READING TEXT ::
Here’s a little perspective on health care reform in the U.S. from AJN’s contributing editor on international health. Jane Salvage, RGN, BA, MSc, HonLLD, FQNI, is a visiting professor at the Florence Nightingale School of Nursing and Midwifery, King’s College, London, and recently spent a year on the Prime Minister’s Commission on the Future of Nursing and Midwifery.

At 10 Downing Street

Just two weeks ago I learned I had a stage 1 endometrioid adenocarcinoma—a cancer in the lining of my womb. In many other countries today, and in the UK until recent years, this would eventually have killed me. But here I am today, happily home after a hysterectomy, probably cancer-free, thanking my lucky stars and our British National Heath Service (NHS).

My life has been saved by an army of people, from nurses and doctors to lab assistants, many of whom I’ll never meet. All my high quality care was free at the point of delivery, efficiently funded from my taxes instead of boosting the profits of insurance officials or millionaire surgeons. And I am pleased that my taxes have also subsidized the care of the demented, impoverished old lady in a nearby bed, even though her hollering and howling kept us awake most of the night.

What’s not to like? A great deal, you’d think from the nonsense talked about our UK NHS during your U.S. health reform debates. Last September, visiting the Robert Wood Johnson Foundation Initiative on the Future of Nursing, I stayed at the same Washington, DC, hotel as a group of anti-reform protesters. They seemed full of hate, for the world as well as for President Obama, and their ignorant, implacable opposition astonished and scared me.

Just before I went into hospital earlier this week, I cheered at the news of the passing of Obama’s health care bill. By the time I came out less than 30 hours later, the Republicans were already busily trying to sabotage the reforms, as they will continue to do. Fellow nurses, don’t let them do it. Fight them all the way. You need all the help you can get—let us know what we can do.

And please don’t believe the lies told about the NHS on Fox News by minor right-wing British politicians who have zero credibility back here. To be sure, there’s plenty that needs fixing in our system, and we’re working on it. I’ve spent the past year on the Prime Minister’s Commission on the Future of Nursing and Midwifery in England, identifying problems but also widespread good practice. We suggested some ways forward in our final report, launched on March 2. Drafting this report and then unexpectedly becoming a patient myself—seeing things from the other side of the fence—has reminded me, in a humbling way, of the greatness of our NHS. For all its faults it remains a brilliant system, and you’d be hard put to find a British nurse, doctor, or patient who isn’t a staunch supporter.

If ‘socialist  health care’ means supporting your family and fellow citizens and ensuring no one dies of undetected cancer or bankrupts themselves having treatment, I’m all for it.

INSTRUCTIONS FOR THE TASK ::
Transcribe the passage of the essay on the NHS and U.S. health care reform starting with "Here’s a little" and going on through "Heath Service (NHS).".

[Saved data entries]
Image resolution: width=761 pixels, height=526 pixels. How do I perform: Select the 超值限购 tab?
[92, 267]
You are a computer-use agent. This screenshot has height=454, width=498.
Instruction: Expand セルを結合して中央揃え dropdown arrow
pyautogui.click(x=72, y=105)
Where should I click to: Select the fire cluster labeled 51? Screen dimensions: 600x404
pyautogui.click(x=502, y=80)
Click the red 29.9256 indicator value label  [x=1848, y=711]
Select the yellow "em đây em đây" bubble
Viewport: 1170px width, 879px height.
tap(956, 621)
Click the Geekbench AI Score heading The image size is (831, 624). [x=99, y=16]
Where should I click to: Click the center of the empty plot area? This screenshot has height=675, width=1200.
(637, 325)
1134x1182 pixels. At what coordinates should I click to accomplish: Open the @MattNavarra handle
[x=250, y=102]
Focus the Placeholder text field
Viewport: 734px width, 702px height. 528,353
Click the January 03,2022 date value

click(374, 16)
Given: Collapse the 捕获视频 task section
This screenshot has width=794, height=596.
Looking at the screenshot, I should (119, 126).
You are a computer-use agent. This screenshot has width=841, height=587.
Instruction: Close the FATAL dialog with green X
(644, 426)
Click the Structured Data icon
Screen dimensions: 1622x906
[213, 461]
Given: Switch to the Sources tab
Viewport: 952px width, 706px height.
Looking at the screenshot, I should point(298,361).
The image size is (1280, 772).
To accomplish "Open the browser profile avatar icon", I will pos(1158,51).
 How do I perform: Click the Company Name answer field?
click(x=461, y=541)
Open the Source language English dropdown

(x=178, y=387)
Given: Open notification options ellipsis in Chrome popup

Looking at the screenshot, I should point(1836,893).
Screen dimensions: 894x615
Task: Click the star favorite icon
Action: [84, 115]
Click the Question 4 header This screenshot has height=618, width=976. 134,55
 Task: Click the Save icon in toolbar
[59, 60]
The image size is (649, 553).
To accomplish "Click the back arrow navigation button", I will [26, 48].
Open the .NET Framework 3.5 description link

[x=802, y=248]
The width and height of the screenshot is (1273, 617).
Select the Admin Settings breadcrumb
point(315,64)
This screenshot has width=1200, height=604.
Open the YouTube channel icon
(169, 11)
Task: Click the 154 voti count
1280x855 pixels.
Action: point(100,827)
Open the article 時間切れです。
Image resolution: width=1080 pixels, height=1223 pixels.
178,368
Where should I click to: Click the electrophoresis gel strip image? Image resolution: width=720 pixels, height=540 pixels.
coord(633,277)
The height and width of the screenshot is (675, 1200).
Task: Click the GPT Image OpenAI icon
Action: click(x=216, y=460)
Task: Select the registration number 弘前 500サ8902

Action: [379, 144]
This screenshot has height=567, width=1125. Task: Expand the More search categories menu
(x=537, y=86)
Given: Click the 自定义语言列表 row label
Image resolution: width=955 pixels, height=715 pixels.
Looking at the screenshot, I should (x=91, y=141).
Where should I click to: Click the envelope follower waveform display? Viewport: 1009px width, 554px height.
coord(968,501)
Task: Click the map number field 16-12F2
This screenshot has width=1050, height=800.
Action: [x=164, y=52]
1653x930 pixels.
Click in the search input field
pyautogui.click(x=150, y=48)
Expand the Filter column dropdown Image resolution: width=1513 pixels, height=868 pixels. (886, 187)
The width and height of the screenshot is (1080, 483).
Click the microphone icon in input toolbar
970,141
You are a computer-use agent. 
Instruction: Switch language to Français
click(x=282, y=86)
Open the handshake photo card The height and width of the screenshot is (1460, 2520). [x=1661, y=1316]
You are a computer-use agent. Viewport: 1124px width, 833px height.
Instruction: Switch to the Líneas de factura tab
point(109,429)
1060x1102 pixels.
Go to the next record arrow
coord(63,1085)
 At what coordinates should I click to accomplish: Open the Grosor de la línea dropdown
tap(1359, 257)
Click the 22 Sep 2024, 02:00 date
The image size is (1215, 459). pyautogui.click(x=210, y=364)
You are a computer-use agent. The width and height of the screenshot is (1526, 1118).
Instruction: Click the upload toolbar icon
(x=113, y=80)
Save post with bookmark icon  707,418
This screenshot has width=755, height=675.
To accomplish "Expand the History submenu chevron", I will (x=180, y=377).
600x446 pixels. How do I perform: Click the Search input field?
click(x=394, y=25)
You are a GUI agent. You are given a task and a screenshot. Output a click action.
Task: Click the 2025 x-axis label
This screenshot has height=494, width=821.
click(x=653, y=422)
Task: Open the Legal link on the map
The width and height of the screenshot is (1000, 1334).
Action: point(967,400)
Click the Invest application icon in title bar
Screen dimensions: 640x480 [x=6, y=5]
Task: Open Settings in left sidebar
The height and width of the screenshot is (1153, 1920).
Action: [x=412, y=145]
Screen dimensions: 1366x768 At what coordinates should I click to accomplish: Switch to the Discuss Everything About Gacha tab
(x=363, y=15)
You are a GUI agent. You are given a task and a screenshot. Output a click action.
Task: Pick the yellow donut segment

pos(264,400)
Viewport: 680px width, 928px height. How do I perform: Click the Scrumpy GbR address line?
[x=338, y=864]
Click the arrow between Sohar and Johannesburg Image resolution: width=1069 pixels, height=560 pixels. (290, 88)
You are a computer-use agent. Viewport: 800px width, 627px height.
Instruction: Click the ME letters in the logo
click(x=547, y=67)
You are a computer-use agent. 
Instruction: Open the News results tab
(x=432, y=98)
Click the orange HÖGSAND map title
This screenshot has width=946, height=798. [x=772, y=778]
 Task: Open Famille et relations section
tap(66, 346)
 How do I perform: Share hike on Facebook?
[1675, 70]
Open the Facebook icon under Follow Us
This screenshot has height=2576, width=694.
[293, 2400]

REPLY ::
Here’s a little perspective on health care reform in the U.S. from AJN’s contributing editor on international health. Jane Salvage, RGN, BA, MSc, HonLLD, FQNI, is a visiting professor at the Florence Nightingale School of Nursing and Midwifery, King’s College, London, and recently spent a year on the Prime Minister’s Commission on the Future of Nursing and Midwifery.

At 10 Downing Street

Just two weeks ago I learned I had a stage 1 endometrioid adenocarcinoma—a cancer in the lining of my womb. In many other countries today, and in the UK until recent years, this would eventually have killed me. But here I am today, happily home after a hysterectomy, probably cancer-free, thanking my lucky stars and our British National Heath Service (NHS).